Work instructions: Translate this sentence from the forum thread on making an OS X Lion boot disc into Spanish: "I'd gladly give up 4GB of space for a full recovery partition."

Source passage:
· · · ·

This may be adaptable to work with USB.

http://www.macrumors.com/2011/07/18/make-an-os-x-lion-boot-disc/

Because god knows, if Apple and Jobs don't bless it and you f something up, they will void your warranty.:rolleyes:

I doubt an OS software installation issue would void your warranty.

res1233
Aug 8, 2011, 06:26 PM
Apple should really have given us the choice for a full recovery partition or the internet-connected one that is currently default. I'd gladly give up 4GB of space for a full recovery partition.

MilkMan4
Aug 8, 2011, 06:27 PM
ok can anyone help me?!

i did this little thing, and i put it on my 4gb flash drive that had some other files of mine on it. after i did it, my mac would not read the flash drive, and then i saw that on the apple site it said it would only show up when you restart and hold command. and when i plug it into my windows computer, it says it is not formatted, and that if i format it, all data will be erased. So is there any way i can get into my flash drive and get this lion thing off of it so i can have my files back?!

ouimetnick
Aug 8, 2011, 06:27 PM
With our reading the entire thread, this method can't replace the unofficial method. This method supposedly downloads a FRESH copy of Lion (so you need internet access) The unoffiial method has the FULL version of Lion, so installing it doesn't require internet access. Funny how it said downloading additional components during the installation (I did a fresh install) I wasn't connected to wifi, so it had no internet access, so it can't download.

munkery
Aug 8, 2011, 06:28 PM
EDIT: Saw that multiple people posted this many times while I was waiting for my proxy to post the message. Sorry for the dupes.

No problem.

Why do you use a proxy?

What proxy do you use?

thetoad30
Aug 8, 2011, 06:28 PM
I doubt an OS software installation issue would void your warranty.

You mean like Jail Breaking? It's only software, too... Just saying.

Most people don't realize that if you don't use Apple's way, they don't have to support it. I'm not saying they won't, but they don't have to contractually.

That includes upgrading your memory (or it did on the unibody Macbook's back in 2007) or your hard drive.

Just saying.

thetoad30
Aug 8, 2011, 06:29 PM
No problem.

Why do you use a proxy?

What proxy do you use?

Work computer/internet.

· · · ·

Recorded data:
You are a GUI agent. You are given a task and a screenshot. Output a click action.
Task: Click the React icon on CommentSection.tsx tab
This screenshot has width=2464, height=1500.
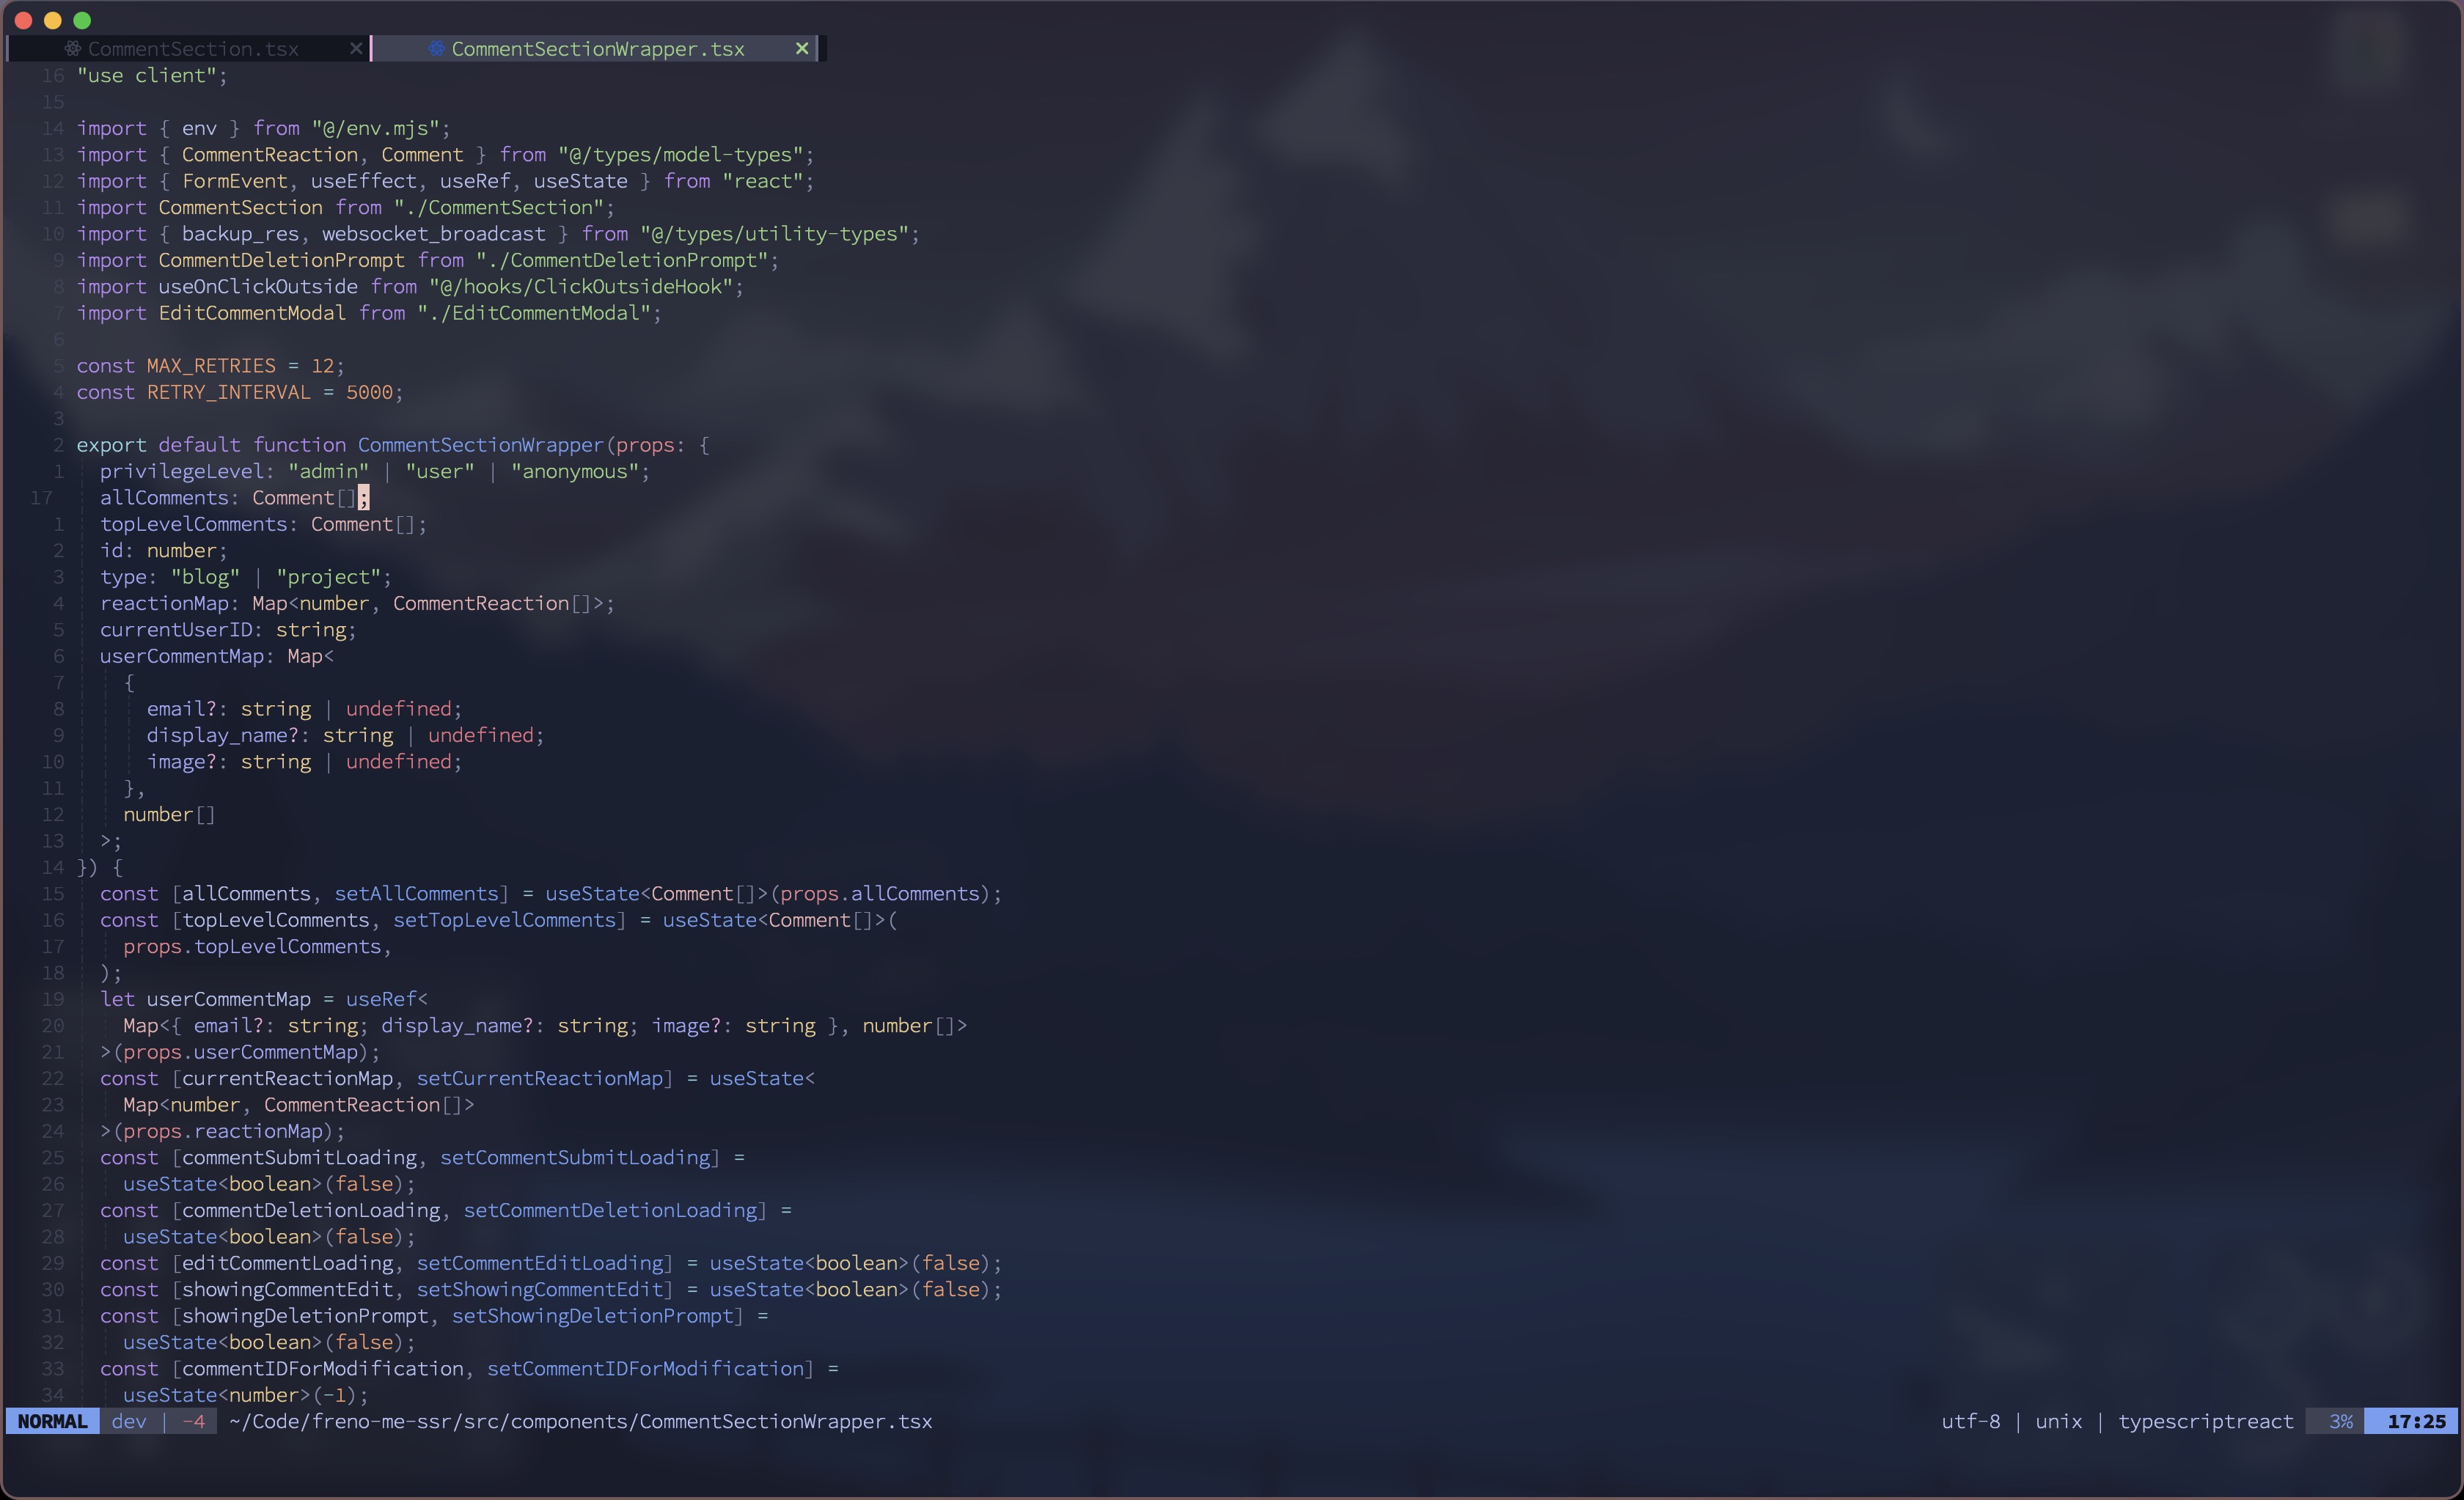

· · · ·

Output for this task: Con gusto renunciaría a 4 GB de espacio por una partición de recuperación completa.